Gordon Kindlmann, Richard A. Normann, Arun Badi, Charles Keller, Greg M. Jones, Christopher R. Johnson
Biomedical applications of small animal imaging are creating exciting opportunities to extend the scientific impact of visualization research. Specifically, the effective pairing of non-linear image filtering and direct volume rendering is one strategy for scientists to quickly explore and understand the volumetric scans of their specimens. Microscopic computed tomography imaging is an increasingly popular and powerful modality for small animal imaging. Here we highlight early work from collaborations at the University of Utah between the Scientific Computing and Imaging (SCI) Institute and the Department of Bioengineering, and between the SCI Institute and the Division of Pediatric Hematology-Oncology in the Department of Pediatrics. In the first instance, volume rendering provides information about the three-dimensional configuration of an electrode array implanted into the auditory nerve of a feline.
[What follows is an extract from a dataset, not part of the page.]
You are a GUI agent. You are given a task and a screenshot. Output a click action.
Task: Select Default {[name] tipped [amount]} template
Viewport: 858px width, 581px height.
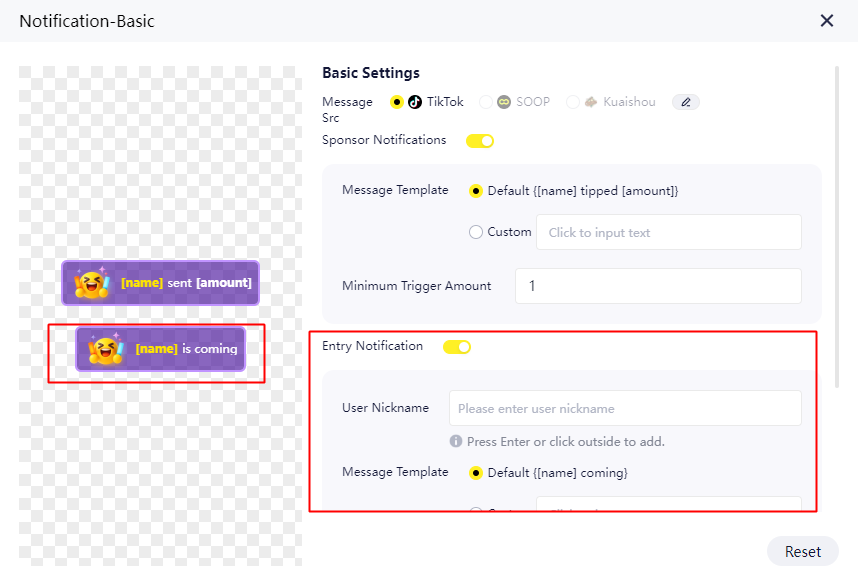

In the second instance, volume rendering shows promise as a tool for visualizing bone tissue in the mouse embryo, although the signal-to-noise characteristics of the data require the use of sophisticated image pre-processing.
The data for both of these investigations was acquired with a General Electric EVS RS-9 computed tomography scanner at the University of Utah Small Animal Imaging Facility. The scanner generates 16-bit volumes roughly one gigabyte in size, with a spatial resolution of 21 x 21 x 21 microns.